By Dave Beauchene
Classic cinematic wisdom suggests you always watch the whole film, top to bottom, otherwise you may miss something that could drastically impact your opinion. It’s movies like Abraham Lincoln: Vampire Hunter that add heaps to the pile of evidence that implys …nah, you can kinda tell how good a movie is within the first 10 minutes. Sure the plot can take dramatic shifts before the end, but noticeably mis-paced scenes don’t tend to be one offs. How a film is created – directed, edited, etc. – tends to hold true throughout. Barring the minute long, fade-back-in-time intro, I could tell something was off in this movie from the very first scene.
This is, just for a quick reminder, ABRAHAM LINCOLN: VAMPIRE HUNTER. This is not rhetorical material. Half the draw in seeing it is seeing how they could possibly go about it (at least for me). It needs to harness our disorientation with deliberate, inspired execution – it needs to win us onboard by proving that the premise is not all they have, but that it merely opens the door to the things they have in store. The movie plays as though it were created by people who were told to mix Abraham Lincoln and vampires, rather than by people who want to genuinely mix the two.
I am aware, for the record, that it was adapted from a book of the same name, and I’ve already taken it that the book was better. I have serious trouble buying that it could have been that much better, however, when the two worlds collide this insipidly. I have no problem admitting: Abraham Lincoln: Vampire Hunter, the title, is fun. Not brilliant, just … well it’s always fun to take something from one world and tone, and completely replace it, especially when it involves some kind of pop culture stock (how could Pride and Prejudice NOT run into Zombies, at some point?). Obviously you wouldn’t go into a movie like this expecting art, or at least not high art, but there’s no premise so stupid that it necessarily means a hollow, awful motion picture. I could not blatantly see how Abraham Lincoln Vampire Hunter was supposed to work, but I also wasn’t going to be aghast if it managed to. Look at all the preposterous crap in the past ten years of movies that’s pulled that off.
The chief reason that this movie did not work for me was not the issue of Abraham Lincoln slaying vampires (that, when it happens, is a mild highlight) but the absolutely dead-eyed gaze this movie transfixes with you. It just goes from thing to thing to thing, some simple and vaguely historical, some preposterous, and at no time feels like it has the faintest clue why it’s going on. There is an awful, cheap looking sepia tone to the picture that washes out what’s already been registered blander than hell.
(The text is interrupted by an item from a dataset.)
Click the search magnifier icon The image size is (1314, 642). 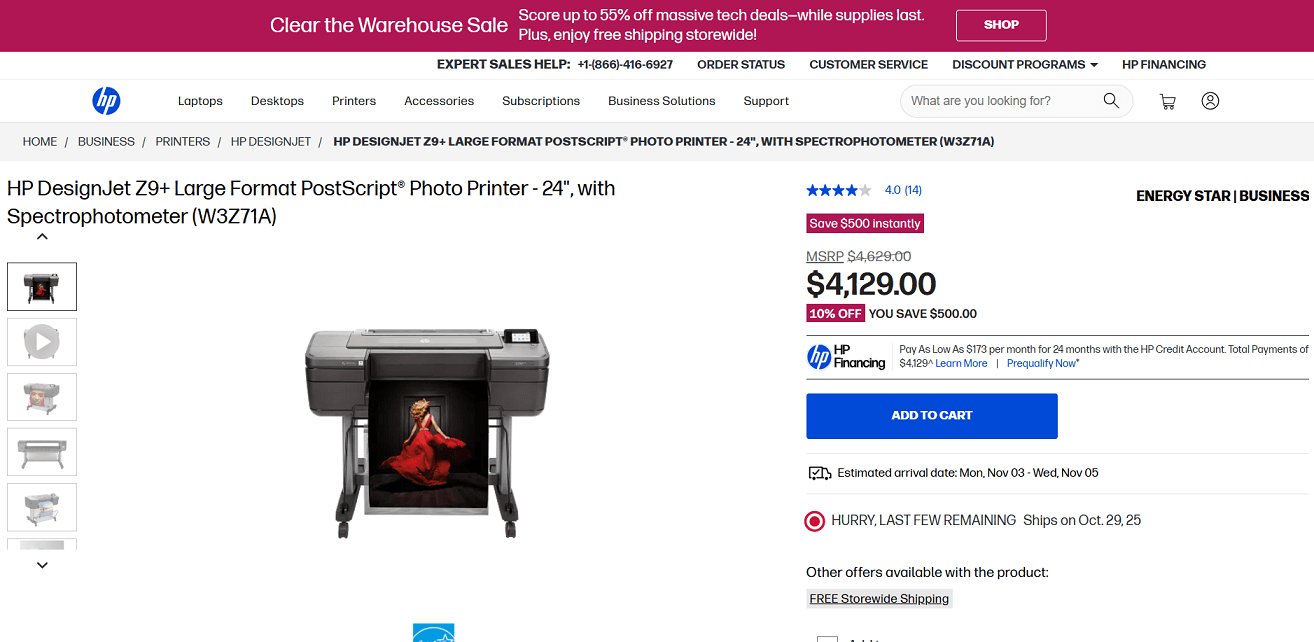click(1111, 101)
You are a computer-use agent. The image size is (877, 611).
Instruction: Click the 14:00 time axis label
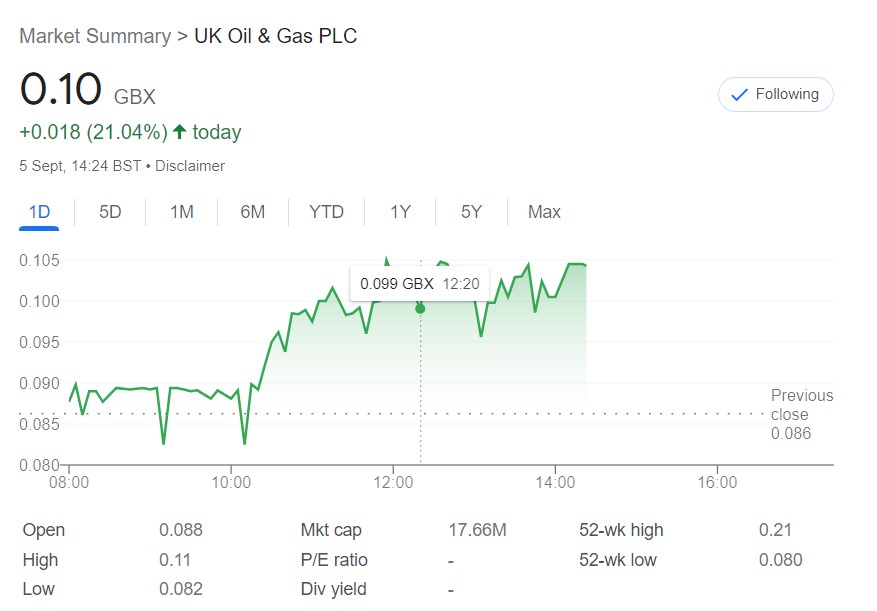[555, 482]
The actors are all good. All of ‘em. But as the classic complaint goes: they’ve nothing to work with here. As for Timur Bekmambetov, our director, as with Wanted, he shows vague capability with action beats and generally nothing very notable otherwise.
I can’t quibble with the value of history, but to say that the plot line is boring as all get out is to attack the concoction of it all, and if you’re retelling Lincoln as a vampire hunter, then guess what: you are now responsible for how entertaining the story telling is. Nothing remotely interesting develops; it all just plods on rhetorically. Of course Lincoln’s life was interesting, but that doesn’t play into this film’s narrative. It is relentlessly torn between too worlds it has no flair for depicting in their own right, let alone brining together. And as a side note, the vampires being able to disappear was like pulling the pin on the suspense support system. I’ve never seen Vampires do this before, but they do it here, so our hero can frantically and inanely try to wrangle them without anything of interest actually happening on the screen. We wait through eons of boredom for the vampire hunter thing to kick in, and half the time the vampires just poof into thin air. It doesn’t make me mad, it makes me bored and confused.
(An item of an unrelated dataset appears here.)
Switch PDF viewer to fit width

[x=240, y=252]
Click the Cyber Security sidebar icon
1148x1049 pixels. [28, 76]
I also have to ask, and I know this flies in the face of the tone of the book, but why isn’t this funny? Why doesn’t it at least wink way more? That was another huge issue: this attempt to resonate very real, very important history with a bunch of intentionally kitschy horror – seriously. It does absolutely nothing for the actual history at hand; how could it? How could you make the touchstones of Lincoln’s presidency more relevant? It cheapens them, it’s trite but pretty obviously true to say. And for what? The movie has no idea at all, other than that’s simply what it’s about.
I really disliked this movie. I enjoyed Snow White and The Huntsman more. I was ready to leave at any moment. I went from being playfully skeptical of its premise, to angry that anyone would have the disrespect for an audience to follow it through this pointlessly. Like so many films in its league, the movie is not even remarkably, joyfully bad (for fuck’s sake, could you ask for a better candidate?) it’s just strikingly empty, pointless and boring. Believe the hype.